La storica acciaieria di Piombino ha eseguito l’operazione di routine: stop alle colate per un mese. Preoccupazione tra i dipendenti per le sorti dello stabilimento

Entrerà oggi in stand by l’altoforno della Lucchini di Piombino: un’operazione di routine, quella del riposo forzato (che in gergo tecnico viene chiamato appunto stand by), che durerà circa un mese. L’impianto sino al 30 maggio sarà caricato solo con il carbon coke ma non con l’acciaio, dunque non si vedranno per qualche giorno le classiche colate simbolo dell’attività industriale.
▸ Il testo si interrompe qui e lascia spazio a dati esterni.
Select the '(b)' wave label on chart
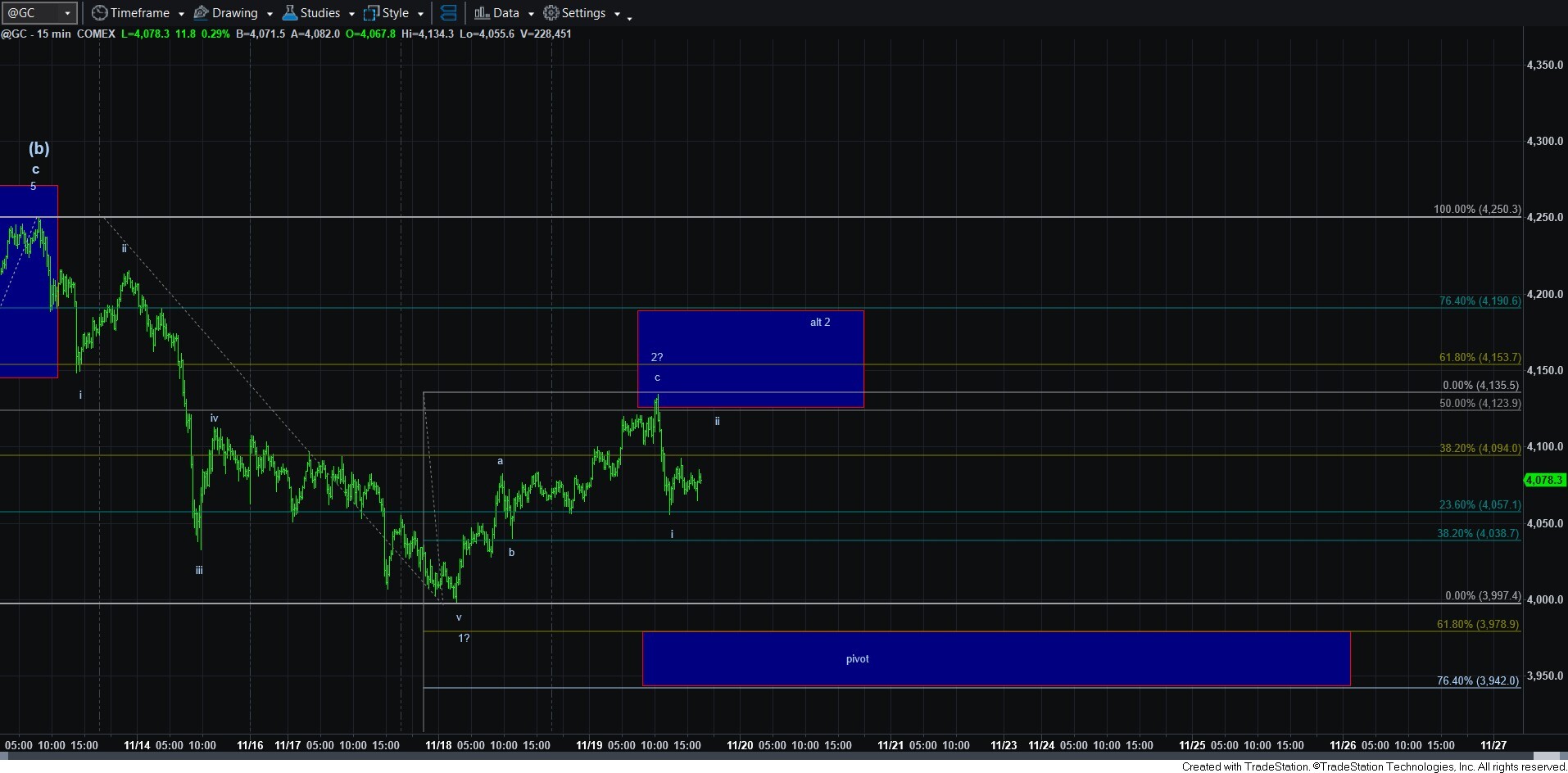[x=39, y=148]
LA PAURA DEI LAVORATORI. Questa non è la prima volta che alla Lucchini si mette in stand by l’altoforno, eppure in queste ore si respira un’aria preoccupata tra i 1500 operai, perché in questo momento è ancora incerto l’acquirente. I lavoratori sono in contratto di solidarietà, e la Regione Toscana ha attivato un tavolo permanente tra istituzioni, associazioni di categoria e di aziende e i sindacati per seguire passo passo la vicenda che coinvolge già ora per l’indotto 110 imprese e 4mila lavoratori in bilico.